Sunday, March 06, 2005

Bankruptcy Reform Gets Some Attention

Now that there's a little room to breathe regarding Social Security reform, some of the other pieces of the Republican legislative agenda are starting to get a little attention. Not a moment too soon, if you ask me.

Anyway, Kevin Drum is painting the big picture for us with respect to bankruptcy reform. First, he takes a look at the process of its construction. The whole thing is worth reading, but two items really stand out.
  • Loopholes. What loopholes have been left in the bill? Answer: the bill does nothing to address the growing use of "asset protection trusts," used by rich people to shield income from bankruptcy proceedings, or to rein in the unlimited use of the homestead exemption, which allows them to shield multimillion dollar homes from bankruptcy courts.
Also…
  • Medical bankruptcy…The bill does nothing to address this.
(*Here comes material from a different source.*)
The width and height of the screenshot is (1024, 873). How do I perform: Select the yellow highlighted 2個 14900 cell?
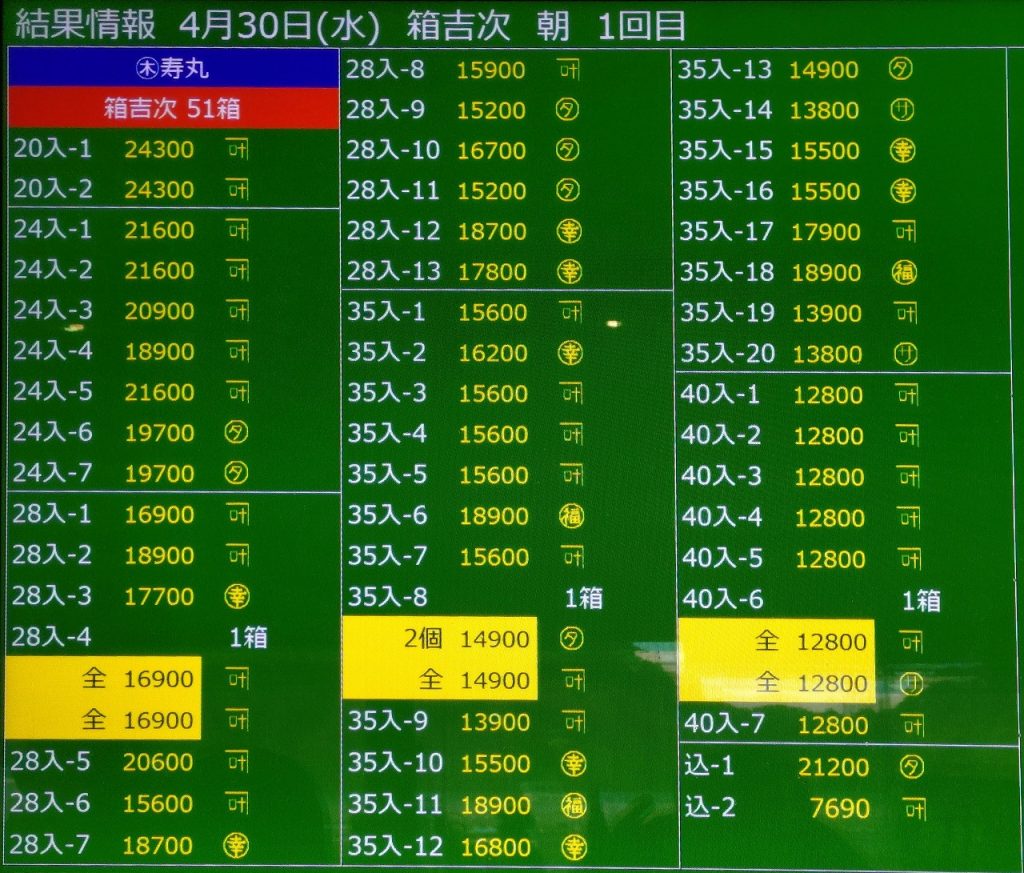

Since medical emergencies certainly aren't an abuse of the system, wouldn't any honest bill aimed at abuse pay special attention to the recent and growing epidemic of families that declare bankruptcy due to medical emergencies?
Reform advocates keep insisting that their real goal is curbing abuse by making sure that those who have the ability to pay their debts do so. In actuality, they are preserving protections that benefit their wealthy constituency and putting the squeeze on those declaring bankruptcy for what is arguably the most legitimate reason possible. So, how exactly is this reducing abuse?

Next, Kevin takes a look at the profits generated by credit card companies through the use of penalties and late fees. Whether it's the fundamental unfairness of "universal default"…
...that penalty rate of 30-40% can be imposed for missing a single payment — in fact, it can be imposed for missing a single payment on a different account, like your telephone bill — but a card spokesman said this was perfectly reasonable because it was "clearly disclosed on account applications." Something tells me that their idea of "clearly disclosed" is a wee bit different from most people's.
...or the attempts to escape the consequences of these policies…
They actively seek out customers who are likely to miss payments and end up in a penalty fee spiral, and they make a fortune from them. In a normally functioning market there's at least a small incentive to limit loans to these high-risk customers, namely the possibility that they might go bankrupt, and the bankruptcy bill before Congress is a brazen attempt to remove even that small but annoying incentive to act responsibly.
...it's impossible to view this bill as anything other than a bold attempt to screw consumers.

This last point, the attempt to absolve the credit card companies of the risks associated with the credit they are irresponsibly distributing, is something I spoke about a couple of weeks ago.
In truth, it doesn't matter how people are entering bankruptcy. The point is that the credit card industry has always been aware of that risk. If they didn't want to pay for the negative consequences of that risk, then they shouldn't have been loaning money to such high risk clients. If they're being hurt (which they are not) it is due to their own imprudent business practices. It isn't our job to clean up their mess.
Clearly, this bill is nothing more than a political payout to generous Republican campaign contributors. Any serious case for reform wouldn't be answered by the legislation we see before us. If legislators were truly interested in reducing bankruptcy, some of the reforms would be aimed at curbing the predatory practices of the credit card industry. Instead, we're being told that bankruptcy is solely the responsibility villainous consumers who are capriciously fleecing the pockets of an innocent and noble set of multinational corporations. If that sounds absurd, well, that's because it is.

I understand the political necessity of responding to one's constituency. But it sure would be nice if Republicans could do that without literally screwing the most vulnerable among us. I mean, is that so much to ask?